START DOCUMENT SEGMENT

On careful measurements, other interesting phenomena can be noted in Figure 9A.1.2. First, the PR interval for the sinus capture beats is longer for F and shorter for C (blue arrows). The prolongation of the PR interval for F is explained by concealed retrograde penetrance of VT into the AV node. Therefore, the AV node is relatively refractory and antegrade AV nodal conduction encounters more decrement with PR prolongation. Second, the conducted complexes F and C reset the tachycardia so that the subsequent VT beat (asterisk) is slightly advanced. Both focal and reentrant mechanisms of tachycardia can be reset with premature beats. Reset with a fused QRS complex, however, proves reentry. Comparison with conducted QRS complexes during normal sinus rhythm (not available) can help determine if the complex C is purely a conducted sinus beat or demonstrates some evidence of fusion with the VT. Regardless, a stable monomorphic VT in the setting of structural heart disease has overwhelmingly high odds of being a reentrant arrhythmia.

END DOCUMENT SEGMENT
START ENTRIES SUPPLIED

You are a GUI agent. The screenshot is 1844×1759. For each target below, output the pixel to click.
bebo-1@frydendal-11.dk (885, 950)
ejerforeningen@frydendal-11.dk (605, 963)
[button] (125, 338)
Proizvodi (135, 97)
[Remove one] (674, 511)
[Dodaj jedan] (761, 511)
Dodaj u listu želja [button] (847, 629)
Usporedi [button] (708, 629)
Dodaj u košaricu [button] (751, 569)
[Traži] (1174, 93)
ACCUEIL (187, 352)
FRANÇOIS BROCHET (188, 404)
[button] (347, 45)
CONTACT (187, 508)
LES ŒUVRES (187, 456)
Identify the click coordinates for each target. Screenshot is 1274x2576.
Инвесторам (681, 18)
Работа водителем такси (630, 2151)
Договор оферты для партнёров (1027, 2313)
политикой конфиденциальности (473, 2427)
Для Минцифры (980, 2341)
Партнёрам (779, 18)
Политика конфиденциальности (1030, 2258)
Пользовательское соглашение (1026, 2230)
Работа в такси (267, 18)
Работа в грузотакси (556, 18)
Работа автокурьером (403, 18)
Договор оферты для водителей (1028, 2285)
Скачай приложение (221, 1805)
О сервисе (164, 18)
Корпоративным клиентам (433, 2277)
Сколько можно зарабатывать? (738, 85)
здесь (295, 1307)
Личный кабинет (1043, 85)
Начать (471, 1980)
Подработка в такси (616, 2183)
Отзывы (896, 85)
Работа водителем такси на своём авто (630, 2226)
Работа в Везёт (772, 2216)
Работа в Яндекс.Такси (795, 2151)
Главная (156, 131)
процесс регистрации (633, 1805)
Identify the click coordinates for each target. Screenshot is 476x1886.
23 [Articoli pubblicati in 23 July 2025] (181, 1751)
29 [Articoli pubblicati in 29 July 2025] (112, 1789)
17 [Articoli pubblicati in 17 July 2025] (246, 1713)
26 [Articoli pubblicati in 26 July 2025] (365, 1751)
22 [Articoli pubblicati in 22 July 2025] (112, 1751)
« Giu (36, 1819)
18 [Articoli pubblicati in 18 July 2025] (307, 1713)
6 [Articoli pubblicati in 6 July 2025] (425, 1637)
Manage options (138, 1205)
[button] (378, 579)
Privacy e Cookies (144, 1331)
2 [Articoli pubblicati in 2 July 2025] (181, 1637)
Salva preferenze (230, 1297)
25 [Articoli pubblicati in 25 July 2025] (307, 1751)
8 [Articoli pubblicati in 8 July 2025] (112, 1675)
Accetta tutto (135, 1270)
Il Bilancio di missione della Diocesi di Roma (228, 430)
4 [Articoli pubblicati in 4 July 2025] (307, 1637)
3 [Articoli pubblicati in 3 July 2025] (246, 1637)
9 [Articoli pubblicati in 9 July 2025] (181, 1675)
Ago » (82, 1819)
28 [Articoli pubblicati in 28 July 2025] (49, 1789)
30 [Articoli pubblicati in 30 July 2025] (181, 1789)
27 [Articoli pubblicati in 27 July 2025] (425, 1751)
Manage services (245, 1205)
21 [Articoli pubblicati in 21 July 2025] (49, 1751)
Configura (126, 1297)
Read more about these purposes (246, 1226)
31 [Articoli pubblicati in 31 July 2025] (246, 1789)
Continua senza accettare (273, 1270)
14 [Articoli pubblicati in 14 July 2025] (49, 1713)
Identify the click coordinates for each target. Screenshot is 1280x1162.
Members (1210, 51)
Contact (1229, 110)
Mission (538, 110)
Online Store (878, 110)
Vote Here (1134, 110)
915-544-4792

END ENTRIES SUPPLIED

◆ TRY IT ◆
Translate this sentence from the text on ventricular tachycardia into Spanish: "Both focal and reentrant mechanisms of tachycardia can be reset with premature beats." The records have no connection to the text on ventricular tachycardia.

◆ OUTPUT OF THE TASK ◆
Tanto los mecanismos focales como los reentrantes de la taquicardia pueden reiniciarse con latidos prematuros.